— Assignment —
Among the entries, find each line that includes the string "computer" and list it.

— Source data —
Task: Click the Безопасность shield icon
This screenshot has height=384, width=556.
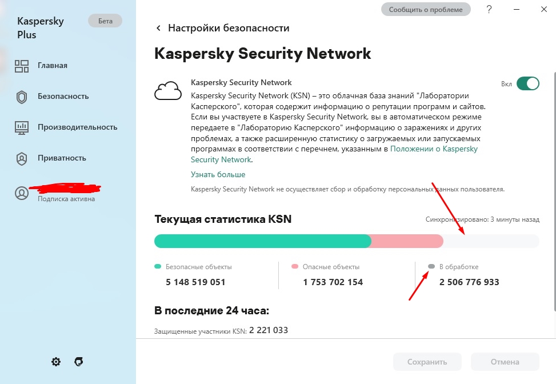Action: tap(22, 97)
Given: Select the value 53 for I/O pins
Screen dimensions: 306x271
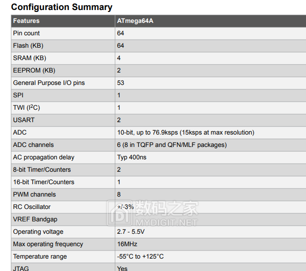Looking at the screenshot, I should tap(120, 83).
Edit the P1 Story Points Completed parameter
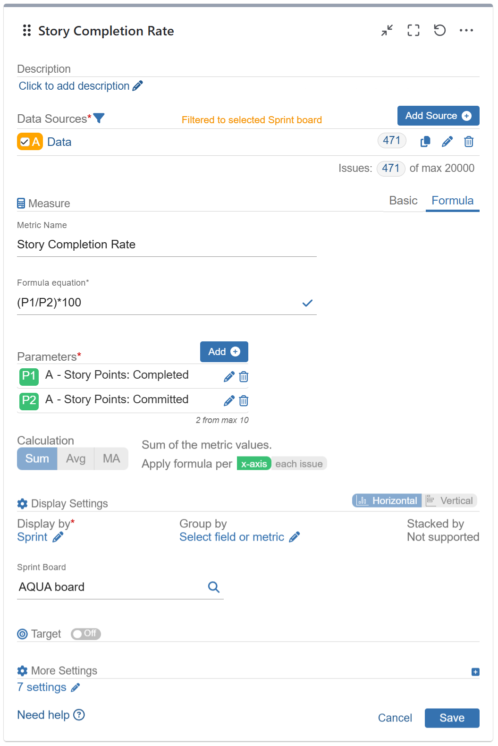Viewport: 498px width, 746px height. click(229, 377)
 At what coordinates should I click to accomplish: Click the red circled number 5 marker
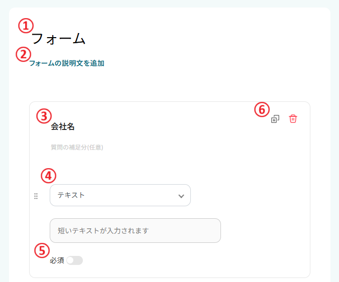42,250
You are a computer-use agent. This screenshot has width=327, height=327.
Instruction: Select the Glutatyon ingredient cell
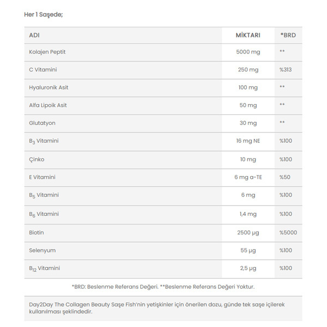pos(42,123)
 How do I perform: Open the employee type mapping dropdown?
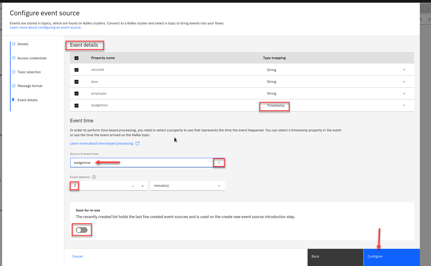pyautogui.click(x=404, y=93)
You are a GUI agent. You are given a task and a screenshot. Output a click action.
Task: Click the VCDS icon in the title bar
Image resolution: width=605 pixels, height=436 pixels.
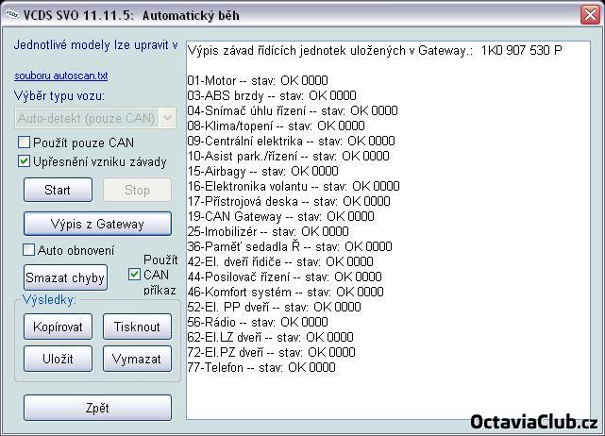tap(11, 11)
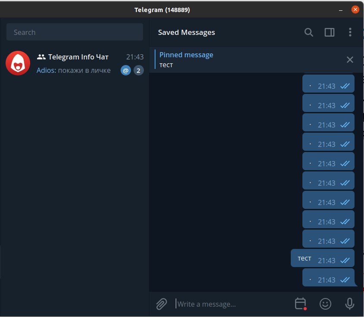Toggle the right info sidebar panel
This screenshot has width=364, height=317.
click(x=329, y=32)
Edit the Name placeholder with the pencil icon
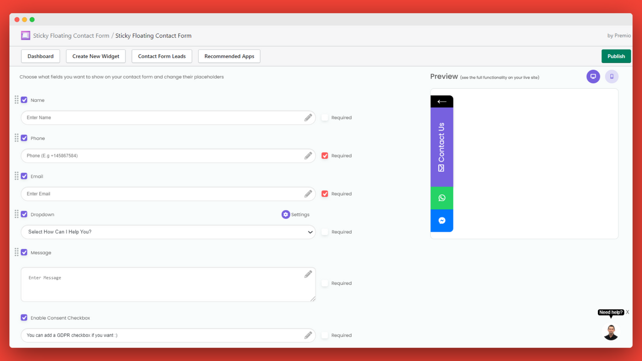This screenshot has height=361, width=642. pos(308,117)
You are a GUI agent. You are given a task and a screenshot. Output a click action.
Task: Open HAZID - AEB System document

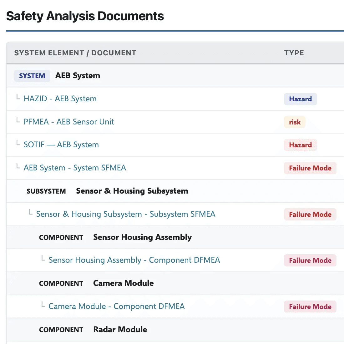click(x=60, y=99)
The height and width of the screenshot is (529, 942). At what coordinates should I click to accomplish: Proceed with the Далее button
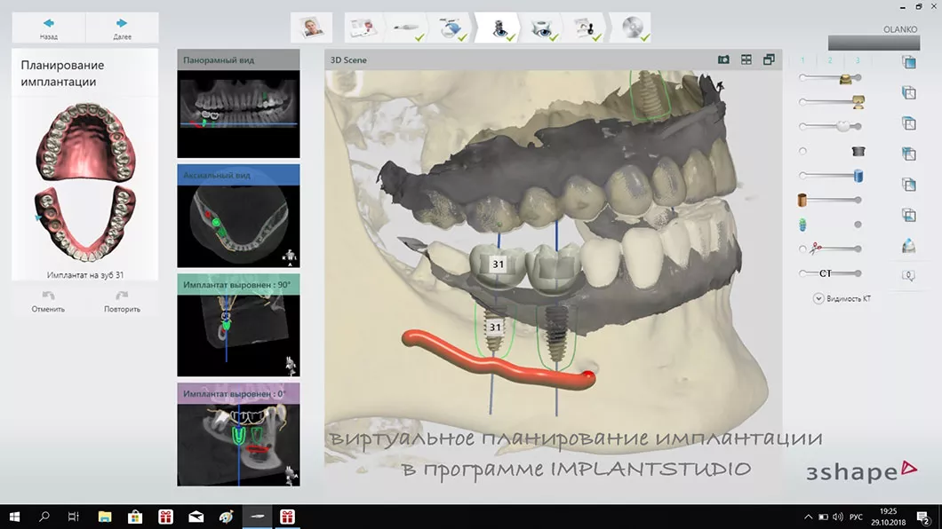[x=122, y=28]
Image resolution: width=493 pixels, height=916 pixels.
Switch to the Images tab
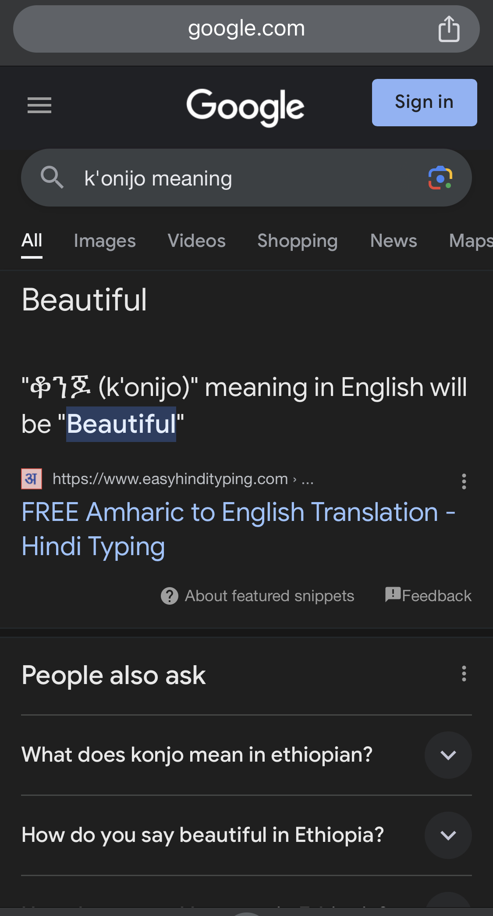105,241
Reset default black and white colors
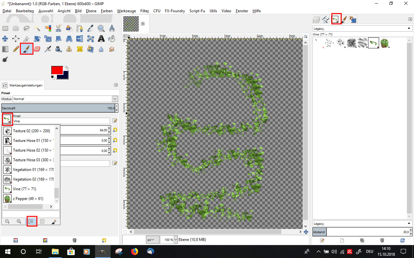This screenshot has width=414, height=258. [x=53, y=77]
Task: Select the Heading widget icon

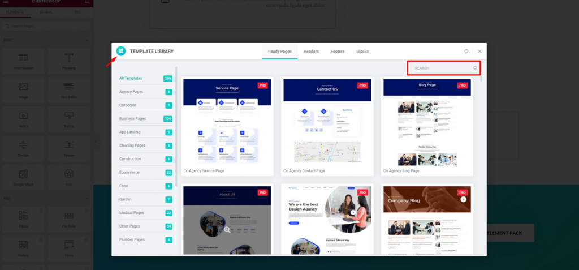Action: (x=68, y=58)
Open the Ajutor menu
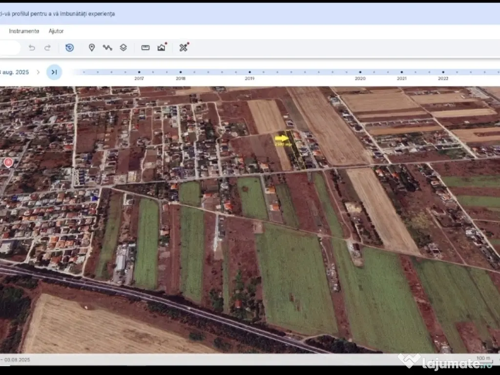The image size is (500, 375). tap(56, 31)
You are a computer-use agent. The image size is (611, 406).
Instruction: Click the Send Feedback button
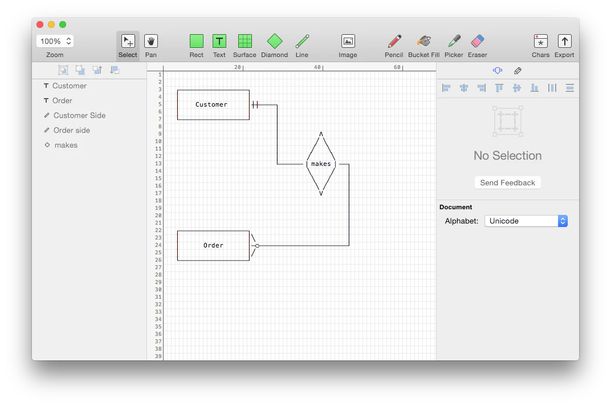(x=507, y=182)
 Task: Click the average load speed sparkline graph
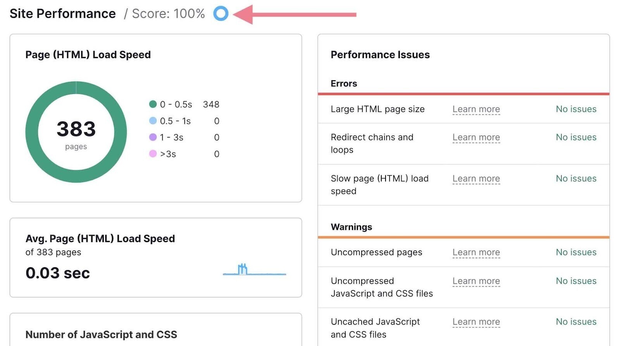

— Solution for this problem —
You are a computer-use agent. This screenshot has width=327, height=327.
You are a computer-use agent. The image size is (611, 406).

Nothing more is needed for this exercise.